EXTRAIT DU DOCUMENT:
----------

© BELGAIMAGE

Marylin Maeso, philosophe: « Les réseaux sociaux ont un effet déshumanisant qui facilite le harcèlement » (entretien)

Nicolas Bogaerts Journaliste

La professeure et essayiste analyse les ressorts de la violence des échanges en milieu virtuel. Le règne de la polémique, de la désinformation et de leur héraut, le troll, a commencé avant l’ère des réseaux, qui ont décuplé leur pouvoir de nuisance, au détriment du débat et de la nuance.

 » Celui que j’insulte, je ne connais plus la couleur de son regard […]. Nous ne vivons plus parmi des hommes, mais dans un monde de silhouettes.  » Pourquoi cette citation de Camus, extraite de votre livre, Les Conspirateurs du silence, nous paraît si pertinente aujourd’hui ?

Quand je suis retombée sur la formule de Camus après ma première expérience d’utilisatrice de Twitter, j’ai eu le sentiment qu’il décrivait précisément la manière dont se déploient les polémiques sur les réseaux sociaux. Cela confirme que ceux-ci n’ont en fait rien inventé. Ils hypertrophient la manière dont la polémique a détrôné le débat. La métaphore de  » l’autre silhouette  » illustre combien ce qu’on fait derrière un écran, on ne serait pas capable de le faire face à quelqu’un. Parce que la personne n’existe qu’en tant que ce qu’elle représente : une altérité à combattre. C’était flagrant au moment du procès des Twitters qui avaient harcelé la journaliste française Nadia Daam. Le comportement de ces trolls dans la vraie vie était inversement proportionnel à l’absence de limite qu’ils manifestaient dans leurs commentaires et leurs menaces :  » On ne réalisait pas « ,  » sur Internet tout le monde le fait « .

Il ne faut pas confondre liberté d’expression et accès à la parole.

Cette dichotomie entre le réel et le virtuel, si pratique et aisément dégainée, demande-t-elle à être repensée à l’ère des réseaux sociaux ?

----------

LIGNES FOURNIES:
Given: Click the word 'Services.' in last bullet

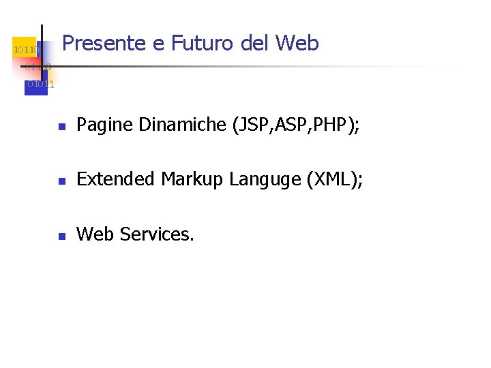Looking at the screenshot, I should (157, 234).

----------

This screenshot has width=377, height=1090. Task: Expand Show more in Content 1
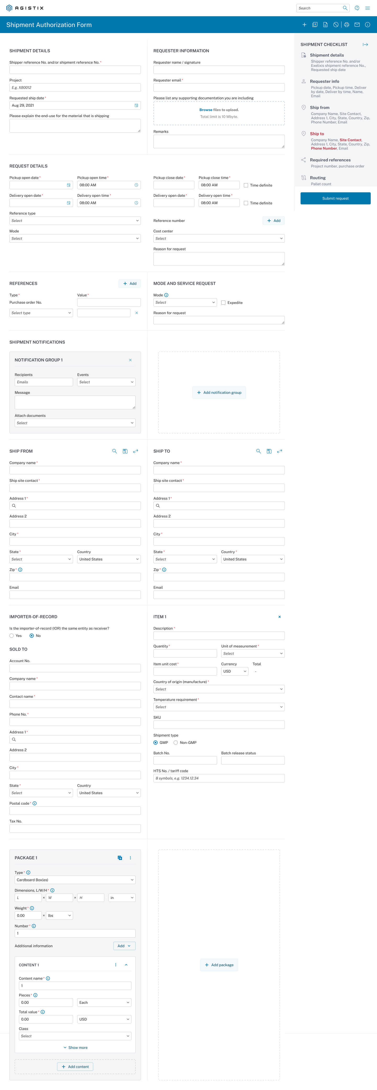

----------

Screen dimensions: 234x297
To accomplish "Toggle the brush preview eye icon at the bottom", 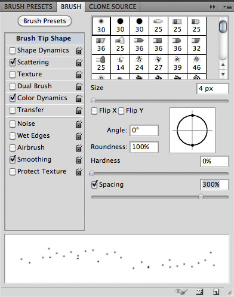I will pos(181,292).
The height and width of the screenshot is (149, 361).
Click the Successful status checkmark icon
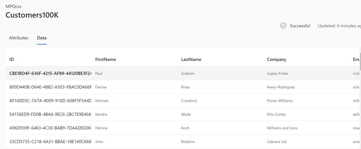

----------

TRAVAIL DEMANDÉ:
A. Indiquez si les affirmations suivantes concordent avec l’entretien, en citant à chaque fois les mots décisifs : (i) la citation de Camus est tirée du livre Les Conspirateurs du silence ; (ii) la philosophe a découvert la formule de Camus après sa première expérience d’utilisatrice de Facebook ; (iii) selon elle, les réseaux sociaux ont inventé la polémique.
B. Relevez toutes les personnes désignées par leur nom dans l’entretien.

CORRIGÉ:
A.
(i) Oui : « extraite de votre livre, Les Conspirateurs du silence ».
(ii) Non : « après ma première expérience d’utilisatrice de Twitter ».
(iii) Non : « Cela confirme que ceux-ci n’ont en fait rien inventé. »

B. Marylin Maeso, Nicolas Bogaerts, Camus, Nadia Daam.